#### PASSAGE GIVEN:
It would probably have helped if I wrote a review to "Future Sequence" before I get started on "Coma Elliptic" (which I will soon), but that's not really the worst thing in the world.

To be brief: "Parallax II: Future Sequence" is the pinnacle development of BTBAM's sound. It's more melodious than ever, but still brutal as always, and even more and more memorable phrases and breakdowns that keep me coming back to again and again.

Dare I say it may be one of the best albums ever conceived? Bold as it may, it's no different than critics claiming Wagner the best composer ever after witnessing his "Der Ring des Nibelungen" operas. Even better than Beethoven? Critics today still debate.

Perhaps it's the storytelling, the motifs and themes that reprise and reoccur, and the memorable spectacle that it is, a description that easily characterizes BTBAM's catalog since "Colors". Maybe it's that bold step that the band took to make "Future Sequence" that gave me anxiety when cracking open "Coma Elliptic" for the first time. Surely the first worrying step is the fact that for the first time since "Alaska" has no song breached the double-digit mark.

It starts off promising though with "Node", a sort of quiet intro familiar to BTABM fans, echoing "Mirrors" and "The Backtrack". And it really does feel like an intro, with a bombastic overture-like sound. It doesn't quite segue into "The Coma Machine", but like "Mirrors" did to "Obfuscation" on "The Great Misdirect", it sort of leaves it out there as a single, the catchy tune that people will remember, and it surely does. The main theme alternates between 4's and 5's, and places a quite catchy melody ascending chromatically over a syncopated beat. The most notable factor here is singer Tom Giles', with even more melodic singing than ever before. The screams are still present, just not in abundance on this particular track. It really feels like a single (which is in part because it was), but it leaves a lot of the hectic and spastic breakdowns and heavy bridge sections fallen by the wayside. It's still a good track, mind, one of the few BTBAM songs that you can listen to that might not actually give you a headache (maybe), but despite that, the chromatic ascending phrase punctuated by the keys is such an ooey, gooey line, a real feel-good progression.

So, as I listen for the first time, the album has so far presented a more melodic BTBAM, not quite as heavy, but it still sounds like the band that produced "Colors", "The Great Misdirect" and "Parallax I & II". And as "Dim Ignition" floats by as a sort of bridge that echoes "The Black Box" from Future Sequence, I'm tripped up from the cut to double time as "Famine Wolf" kicks in underneath the synth segue. And the crazy guitar licks as well. So I expect more of a focus on singing and more complex melodic phrasing than just simple meathead breakdowns, but even though drummer Blake Richardson doesn't kick the band into serious get-up-and-mosh mode, roughly two minutes in the screams and heavy breaks kick, and the gang reassures us that "Yes, we still know how to melt your faces".

[Rows of pointing data]
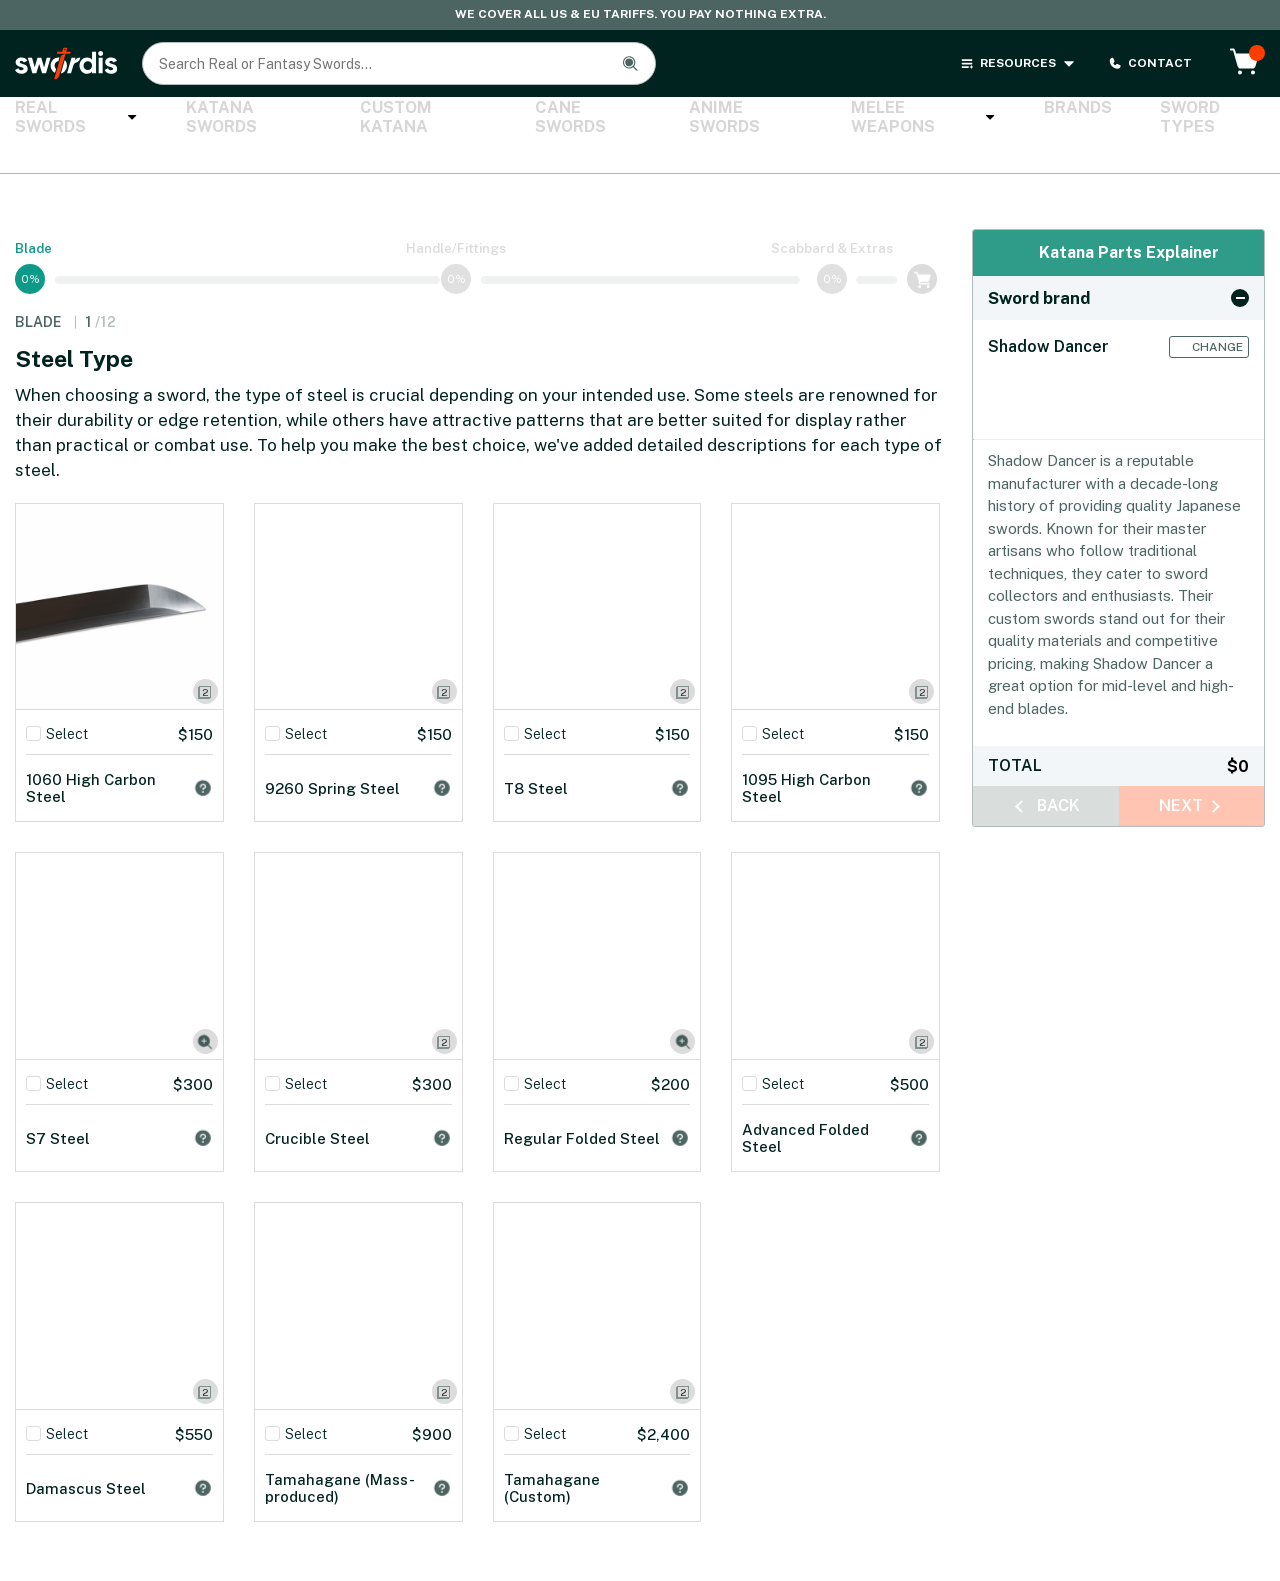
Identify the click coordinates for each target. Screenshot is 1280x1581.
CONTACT (1150, 63)
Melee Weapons (847, 117)
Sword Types (1105, 118)
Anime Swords (684, 118)
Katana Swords (228, 118)
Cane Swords (539, 118)
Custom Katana (388, 118)
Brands (986, 118)
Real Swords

#### REQUIRED TASK:
Write out the album review again from "Dare I say it" down to "today still debate.", swapping "Beethoven" for "Bach".

#### TASK RESULT:
Dare I say it may be one of the best albums ever conceived? Bold as it may, it's no different than critics claiming Wagner the best composer ever after witnessing his "Der Ring des Nibelungen" operas. Even better than Bach? Critics today still debate.